SET TASK:
In the forum thread about music for a witch-themed party, who performed the song "Witch's Night Out"?

# Help in how to set up music specific for my Be WITCHY party



## printersdevil (Sep 7, 2009)

I am hesitant to admit this even here BUT I don't have a clue on how to get a specific soundtrack of music that I want for my party. I used to use Playlist.com for listening to music in my office, but other than that I have no clue. I keep hearing and reading about Pandora and other sites, too. I just don't know how to use them and even if they would work for what I want. I understand that most people set up the Inernet radio stations for a specific genre of music or by artists.

I am wanting some very specific songs that are all over the spectrum of music with one thing in common: they all have a witchy theme or have the word witch, witchy, supersitition, black magic or something similar. Someone on her made me a CD of some songs like this several years ago and it got stuck in a CD player and Iost it.

Please help and make the instructions dummy or witch proof.

Thanks in advance.


----------



## Spookmaster (Sep 27, 2008)

Printersdevil:

drop me a line at [email protected]

pretty sure I can make you a CD...let's talk...

Spookmaster


----------



## kprimm (Apr 3, 2009)

I also have a pretty large collection of Halloween music. Do you have a list of certain songs or just anything witch related?


----------



## printersdevil (Sep 7, 2009)

I do have a list of things and would be open to other witch type music. I will probably do two parties this year----one that is more of a witches tea and includes some elderly friends who enjoy the party every year, but are not into drinking as much. The past few years I have had some past (way past) female students come and they have brought a new mood and feel to the party. I don't want to desert the ones that have always come, but want to be able to cater to both groups. I will have to get this list out. I had many that were just witch theme---including things like Frank Sinatra's Witchcraft. I will get this to you. I also found a song today that was from a 70s Canadian animated movie called Witch's Night Out. The song is the same title and was by Peter Rochon


Thank you so much!!!!


----------



## mamadada (Aug 18, 2008)

Spotify is the newest thing . You choose exactly the songs you want not like pandora that plays suggested songs. I tried to stump spotify and couldnt they have everything that i asked it for.


----------



## printersdevil (Sep 7, 2009)

Do I just search for Spotify? I am sincere, this is Greek to me! Is it free? Can I download the music or is it store in a playlist for us on their site? 


Thank you!!!


----------



## Atomic Mystery Monster (Jul 29, 2003)

"She’s My Witch” - Southern Culture On The Skids
"Remember Salem" - Spooky Deville
“Teenage Witchcraft” - Stellar Corpses
“The Witch” - Bloodsucking Zombies From Outer Space
“Witch Like You” - Invisible Surfers
“Salem Witch Trial” - The Fuzztones
“Witches in Bikinis” - Witches in Bikinis
“Witch Hunt” - Black Andy (Free Download!)

DATA LINES:

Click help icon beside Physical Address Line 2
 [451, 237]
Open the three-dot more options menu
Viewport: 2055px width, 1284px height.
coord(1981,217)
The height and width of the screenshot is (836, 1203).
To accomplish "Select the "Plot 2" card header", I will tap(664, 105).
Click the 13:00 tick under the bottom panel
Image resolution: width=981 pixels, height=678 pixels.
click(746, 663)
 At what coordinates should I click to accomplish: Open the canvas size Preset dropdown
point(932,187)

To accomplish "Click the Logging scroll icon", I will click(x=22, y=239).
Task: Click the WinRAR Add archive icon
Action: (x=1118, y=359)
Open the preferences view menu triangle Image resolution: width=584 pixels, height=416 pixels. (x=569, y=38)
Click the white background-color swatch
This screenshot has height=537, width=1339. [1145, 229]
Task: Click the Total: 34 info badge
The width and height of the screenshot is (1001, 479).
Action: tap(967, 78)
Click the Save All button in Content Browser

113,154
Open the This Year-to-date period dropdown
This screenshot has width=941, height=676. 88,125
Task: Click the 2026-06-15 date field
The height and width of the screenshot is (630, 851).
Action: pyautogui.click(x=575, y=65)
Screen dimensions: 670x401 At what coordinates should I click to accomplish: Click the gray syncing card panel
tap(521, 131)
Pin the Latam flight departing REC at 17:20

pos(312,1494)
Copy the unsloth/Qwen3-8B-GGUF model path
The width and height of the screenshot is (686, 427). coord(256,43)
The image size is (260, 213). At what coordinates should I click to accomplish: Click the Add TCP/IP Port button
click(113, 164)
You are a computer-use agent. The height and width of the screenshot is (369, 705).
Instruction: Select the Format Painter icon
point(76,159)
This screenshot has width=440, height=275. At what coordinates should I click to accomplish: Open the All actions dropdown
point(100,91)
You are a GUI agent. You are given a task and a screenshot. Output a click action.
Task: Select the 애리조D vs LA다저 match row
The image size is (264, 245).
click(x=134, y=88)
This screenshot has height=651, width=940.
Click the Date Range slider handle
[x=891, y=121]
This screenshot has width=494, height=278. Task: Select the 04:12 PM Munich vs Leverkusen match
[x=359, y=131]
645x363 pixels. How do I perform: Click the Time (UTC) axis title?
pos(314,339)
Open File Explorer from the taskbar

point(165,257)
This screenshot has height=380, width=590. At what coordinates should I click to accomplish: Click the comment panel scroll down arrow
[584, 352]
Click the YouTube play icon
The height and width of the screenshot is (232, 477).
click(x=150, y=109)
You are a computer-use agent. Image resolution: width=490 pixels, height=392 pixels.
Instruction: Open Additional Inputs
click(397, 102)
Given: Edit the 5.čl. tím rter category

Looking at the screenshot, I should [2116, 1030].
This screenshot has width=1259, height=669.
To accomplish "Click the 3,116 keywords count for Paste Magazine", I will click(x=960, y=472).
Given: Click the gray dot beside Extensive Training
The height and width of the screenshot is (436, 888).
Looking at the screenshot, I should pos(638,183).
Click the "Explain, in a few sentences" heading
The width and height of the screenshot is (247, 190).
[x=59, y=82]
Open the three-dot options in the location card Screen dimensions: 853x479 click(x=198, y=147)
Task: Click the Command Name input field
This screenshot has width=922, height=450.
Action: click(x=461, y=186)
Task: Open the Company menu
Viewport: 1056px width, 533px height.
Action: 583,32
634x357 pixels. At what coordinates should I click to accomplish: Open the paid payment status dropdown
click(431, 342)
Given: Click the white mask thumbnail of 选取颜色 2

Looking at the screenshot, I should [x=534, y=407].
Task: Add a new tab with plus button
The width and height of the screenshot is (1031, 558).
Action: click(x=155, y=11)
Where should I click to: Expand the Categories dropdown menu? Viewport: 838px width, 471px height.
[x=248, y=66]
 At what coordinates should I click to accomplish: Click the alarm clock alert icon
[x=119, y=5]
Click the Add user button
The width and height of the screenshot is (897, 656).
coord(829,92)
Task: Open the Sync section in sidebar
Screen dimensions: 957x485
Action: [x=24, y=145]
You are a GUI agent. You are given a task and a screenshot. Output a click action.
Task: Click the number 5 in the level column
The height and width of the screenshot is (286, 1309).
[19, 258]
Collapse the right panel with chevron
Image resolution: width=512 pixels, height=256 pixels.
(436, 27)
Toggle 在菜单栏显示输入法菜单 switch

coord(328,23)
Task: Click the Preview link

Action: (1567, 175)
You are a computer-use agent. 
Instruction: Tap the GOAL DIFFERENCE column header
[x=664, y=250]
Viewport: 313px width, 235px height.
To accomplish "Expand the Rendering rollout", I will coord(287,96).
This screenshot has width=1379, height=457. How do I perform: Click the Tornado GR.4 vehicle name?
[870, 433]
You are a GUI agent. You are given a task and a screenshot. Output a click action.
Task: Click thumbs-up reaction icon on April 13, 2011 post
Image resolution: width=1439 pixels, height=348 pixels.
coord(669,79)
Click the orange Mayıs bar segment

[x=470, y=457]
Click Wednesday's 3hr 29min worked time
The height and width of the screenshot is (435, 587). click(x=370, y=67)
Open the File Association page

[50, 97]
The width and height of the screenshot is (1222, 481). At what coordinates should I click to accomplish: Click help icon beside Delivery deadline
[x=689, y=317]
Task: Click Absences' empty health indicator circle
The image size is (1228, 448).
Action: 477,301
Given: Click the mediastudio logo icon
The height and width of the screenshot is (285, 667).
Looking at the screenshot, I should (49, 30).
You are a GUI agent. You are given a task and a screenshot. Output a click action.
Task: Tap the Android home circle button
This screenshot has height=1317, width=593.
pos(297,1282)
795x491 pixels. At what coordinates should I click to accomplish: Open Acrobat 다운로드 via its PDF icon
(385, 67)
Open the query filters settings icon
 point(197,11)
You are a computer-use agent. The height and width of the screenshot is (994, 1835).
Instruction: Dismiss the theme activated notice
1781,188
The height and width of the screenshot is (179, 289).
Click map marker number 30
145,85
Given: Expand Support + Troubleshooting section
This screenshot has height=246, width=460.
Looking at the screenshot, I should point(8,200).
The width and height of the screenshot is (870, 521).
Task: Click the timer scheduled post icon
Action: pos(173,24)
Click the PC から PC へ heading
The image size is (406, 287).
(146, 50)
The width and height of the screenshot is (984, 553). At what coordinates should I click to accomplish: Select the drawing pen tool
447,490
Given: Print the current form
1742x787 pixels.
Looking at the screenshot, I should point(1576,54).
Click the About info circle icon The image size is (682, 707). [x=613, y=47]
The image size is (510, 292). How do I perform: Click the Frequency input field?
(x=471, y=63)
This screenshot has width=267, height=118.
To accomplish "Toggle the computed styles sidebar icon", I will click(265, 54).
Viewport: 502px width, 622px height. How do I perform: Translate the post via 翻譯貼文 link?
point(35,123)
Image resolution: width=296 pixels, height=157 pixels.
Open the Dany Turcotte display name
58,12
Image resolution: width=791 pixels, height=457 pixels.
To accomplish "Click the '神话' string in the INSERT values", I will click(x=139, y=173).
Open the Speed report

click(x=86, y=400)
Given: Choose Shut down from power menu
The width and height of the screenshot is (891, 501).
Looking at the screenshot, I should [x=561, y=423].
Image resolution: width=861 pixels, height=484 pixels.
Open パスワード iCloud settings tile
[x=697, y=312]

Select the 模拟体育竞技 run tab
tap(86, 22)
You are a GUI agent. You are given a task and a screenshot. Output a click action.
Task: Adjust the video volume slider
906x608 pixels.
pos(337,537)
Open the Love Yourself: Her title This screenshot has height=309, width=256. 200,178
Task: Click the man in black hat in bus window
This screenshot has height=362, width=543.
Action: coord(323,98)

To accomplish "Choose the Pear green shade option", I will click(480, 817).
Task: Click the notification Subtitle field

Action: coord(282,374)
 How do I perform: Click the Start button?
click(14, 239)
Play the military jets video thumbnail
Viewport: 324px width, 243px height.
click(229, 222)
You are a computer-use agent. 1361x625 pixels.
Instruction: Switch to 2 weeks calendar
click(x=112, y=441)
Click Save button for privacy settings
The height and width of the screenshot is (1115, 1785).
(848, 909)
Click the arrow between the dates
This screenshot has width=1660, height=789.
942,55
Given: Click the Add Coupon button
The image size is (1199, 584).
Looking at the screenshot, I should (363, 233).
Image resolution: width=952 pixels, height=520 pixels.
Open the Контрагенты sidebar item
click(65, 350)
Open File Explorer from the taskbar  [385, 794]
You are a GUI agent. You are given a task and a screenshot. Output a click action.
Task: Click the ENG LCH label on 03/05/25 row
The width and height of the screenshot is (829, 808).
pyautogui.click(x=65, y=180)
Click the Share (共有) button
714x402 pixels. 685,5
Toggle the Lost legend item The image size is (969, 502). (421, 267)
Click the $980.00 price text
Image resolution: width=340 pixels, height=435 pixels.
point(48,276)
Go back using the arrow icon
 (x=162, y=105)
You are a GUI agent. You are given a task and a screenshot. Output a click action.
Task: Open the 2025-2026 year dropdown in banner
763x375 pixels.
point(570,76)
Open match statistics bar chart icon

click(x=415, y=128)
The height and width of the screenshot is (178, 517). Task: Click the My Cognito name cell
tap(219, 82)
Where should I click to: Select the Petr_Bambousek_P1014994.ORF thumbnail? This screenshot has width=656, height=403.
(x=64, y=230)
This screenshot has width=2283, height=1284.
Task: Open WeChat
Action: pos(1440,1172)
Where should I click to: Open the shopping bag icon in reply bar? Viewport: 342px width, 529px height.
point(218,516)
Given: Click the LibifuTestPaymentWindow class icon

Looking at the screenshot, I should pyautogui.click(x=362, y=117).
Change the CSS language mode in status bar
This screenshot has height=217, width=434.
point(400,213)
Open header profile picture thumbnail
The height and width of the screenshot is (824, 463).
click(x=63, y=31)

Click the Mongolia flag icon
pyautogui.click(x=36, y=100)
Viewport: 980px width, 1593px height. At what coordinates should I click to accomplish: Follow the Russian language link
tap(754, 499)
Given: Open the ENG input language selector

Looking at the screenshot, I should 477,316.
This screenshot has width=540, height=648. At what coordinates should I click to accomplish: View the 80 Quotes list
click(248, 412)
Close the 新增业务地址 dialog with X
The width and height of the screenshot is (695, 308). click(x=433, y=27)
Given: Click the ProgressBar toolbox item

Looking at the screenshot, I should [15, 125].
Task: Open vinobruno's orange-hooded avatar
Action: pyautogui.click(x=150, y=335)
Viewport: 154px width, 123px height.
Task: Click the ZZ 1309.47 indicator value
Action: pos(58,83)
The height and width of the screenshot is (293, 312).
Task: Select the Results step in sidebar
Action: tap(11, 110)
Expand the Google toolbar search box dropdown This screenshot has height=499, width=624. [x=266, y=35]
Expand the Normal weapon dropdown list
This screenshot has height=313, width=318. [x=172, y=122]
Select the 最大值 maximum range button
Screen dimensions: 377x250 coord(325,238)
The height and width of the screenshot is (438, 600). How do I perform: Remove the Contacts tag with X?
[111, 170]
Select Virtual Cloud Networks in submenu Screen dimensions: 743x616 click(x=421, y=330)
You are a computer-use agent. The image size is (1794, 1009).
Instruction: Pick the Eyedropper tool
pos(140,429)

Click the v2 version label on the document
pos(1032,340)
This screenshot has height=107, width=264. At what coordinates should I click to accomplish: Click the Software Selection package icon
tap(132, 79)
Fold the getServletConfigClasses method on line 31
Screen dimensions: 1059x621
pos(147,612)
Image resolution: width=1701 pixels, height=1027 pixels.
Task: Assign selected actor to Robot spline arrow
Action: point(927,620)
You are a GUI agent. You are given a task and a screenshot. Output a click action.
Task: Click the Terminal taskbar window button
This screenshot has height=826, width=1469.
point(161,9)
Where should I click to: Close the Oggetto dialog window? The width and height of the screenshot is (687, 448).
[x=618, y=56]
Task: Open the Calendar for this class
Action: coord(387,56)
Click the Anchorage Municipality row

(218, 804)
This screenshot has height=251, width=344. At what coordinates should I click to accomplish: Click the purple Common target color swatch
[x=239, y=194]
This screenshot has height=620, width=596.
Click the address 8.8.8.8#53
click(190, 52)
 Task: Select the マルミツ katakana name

RESPONSE FOR THIS EXERCISE:
Peter Rochon